È un uomo diverso, il ragazzotto meridionale costretto a lasciare la propria terra in cerca di una vita più dignitosa comincia a ruminare in silenzio la possibilità di assassinare pubblicamente le promesse non mantenute dal sogno americano. Nell’ottobre del ’69 sale a bordo del Boeing 707 della TWA diretto a San Francisco, munito di fucile prende in ostaggio una hostess e dirotta l’aereo. Viene arrestato in Italia. Dopo il processo, il cinema vuole farne una star ma intanto trova l’amore, si sistema e vive, come tutti, tra gioie e dolori.

Presentato alla XVII edizione della Festa del Cinema di Roma, Kill Me If You Can è il tentativo di mettere in risalto lo straordinario di questa storia umana tanto singolare quanto banale che decolla a partire da un fatto eclatante ma trova vera propulsione nell’esistenza stessa del suo artefice; Minichiello è un vinto che si è misurato con le spinte avverse della realtà e ha provato a suo modo ad aggiustarne il tiro, tra ingenua avventatezza e inconsapevole reazionarietà. Si racconta alla macchina da presa, intervistato come i membri dell’equipaggio vittime del dirottamento e gli altri testimoni della sua vita spericolata. Filmato senza essere il centro, in mezzo alla costellazione degli eventi che sfilano sullo schermo, è egli stesso un accidente.
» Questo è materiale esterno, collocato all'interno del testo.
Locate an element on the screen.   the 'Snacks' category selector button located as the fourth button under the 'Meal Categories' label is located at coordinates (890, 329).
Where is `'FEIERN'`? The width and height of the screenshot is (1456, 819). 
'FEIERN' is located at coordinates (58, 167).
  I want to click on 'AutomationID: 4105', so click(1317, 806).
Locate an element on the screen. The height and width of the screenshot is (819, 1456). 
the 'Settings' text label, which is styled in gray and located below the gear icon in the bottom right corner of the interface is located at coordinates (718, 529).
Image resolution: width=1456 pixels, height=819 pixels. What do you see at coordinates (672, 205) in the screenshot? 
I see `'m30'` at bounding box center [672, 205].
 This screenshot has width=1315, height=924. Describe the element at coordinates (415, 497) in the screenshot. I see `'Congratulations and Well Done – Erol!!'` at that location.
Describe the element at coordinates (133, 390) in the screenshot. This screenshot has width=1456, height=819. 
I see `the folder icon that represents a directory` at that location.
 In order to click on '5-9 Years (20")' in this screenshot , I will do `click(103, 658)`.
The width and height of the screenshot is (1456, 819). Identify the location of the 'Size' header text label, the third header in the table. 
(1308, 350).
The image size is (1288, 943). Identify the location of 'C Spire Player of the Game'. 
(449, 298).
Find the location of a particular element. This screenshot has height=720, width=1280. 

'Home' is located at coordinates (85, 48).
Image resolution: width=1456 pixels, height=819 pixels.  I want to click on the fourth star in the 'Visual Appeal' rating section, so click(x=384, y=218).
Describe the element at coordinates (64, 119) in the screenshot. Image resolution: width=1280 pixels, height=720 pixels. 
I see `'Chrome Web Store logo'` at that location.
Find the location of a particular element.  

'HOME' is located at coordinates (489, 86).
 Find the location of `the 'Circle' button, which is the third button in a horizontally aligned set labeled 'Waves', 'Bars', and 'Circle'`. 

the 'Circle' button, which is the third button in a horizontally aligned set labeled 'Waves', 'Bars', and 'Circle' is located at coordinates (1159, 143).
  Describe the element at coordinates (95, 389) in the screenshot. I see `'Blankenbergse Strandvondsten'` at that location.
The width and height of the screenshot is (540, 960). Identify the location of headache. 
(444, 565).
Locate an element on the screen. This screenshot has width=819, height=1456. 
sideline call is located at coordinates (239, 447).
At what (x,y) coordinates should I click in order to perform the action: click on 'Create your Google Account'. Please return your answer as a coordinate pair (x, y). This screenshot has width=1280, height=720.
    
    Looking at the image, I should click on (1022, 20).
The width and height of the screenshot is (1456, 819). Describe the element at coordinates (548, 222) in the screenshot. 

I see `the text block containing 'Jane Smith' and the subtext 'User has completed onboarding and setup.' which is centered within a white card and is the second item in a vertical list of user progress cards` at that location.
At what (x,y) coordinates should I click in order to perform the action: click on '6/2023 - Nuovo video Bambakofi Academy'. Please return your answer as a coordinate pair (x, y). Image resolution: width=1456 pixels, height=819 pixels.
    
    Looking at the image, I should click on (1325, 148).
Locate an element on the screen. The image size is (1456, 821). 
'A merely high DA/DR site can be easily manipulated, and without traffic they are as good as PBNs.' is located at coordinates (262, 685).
Non è la prima volta che il regista romano si confronta con la riflessione biografica: da S Is for Stanley a Mi chiamo Francesco Totti è l’esperienza individuale che contribuisce a sostenere o a creare il mito e in questo suo ultimo lavoro gli aspetti tipici del character study raggiungono, in chiave documentaristica, un risultato molto interessante. Lontano dal voler fornire un giudizio, Kill Me If You Can sembra cominciare sotto le sembianze di documentario divulgativo ma fin da subito imbroglia le carte. L’irruzione del found footage riporta la narrazione sul piano della non-fiction e la fa incappare in continue e lineari digressioni che rimandano anche all’immaginario dei grandi classici del cinema italiano e americano. Il reale e lo spettacolare risultano in aperto confronto. 

Dall’inizio alla fine viene da chiedersi se Minichiello non sia soltanto un uomo senza qualità che si aggira, con una buona dose di imprudenza, tra i colpi bassi che la vita e la storia gli hanno riservato, scegliendo talvolta tra il sensazionalismo e l’ordinario, tra il corteggiamento del male e la consolazione della fede. Attraverso questa proposta cinematografica, obiettiva come un romanzo naturalista, l’avventura di Minichiello sopravvive all’uomo che l’ha vissuta e la domanda ideologica sul significato di questa esistenza resta, per fortuna, senza risposta.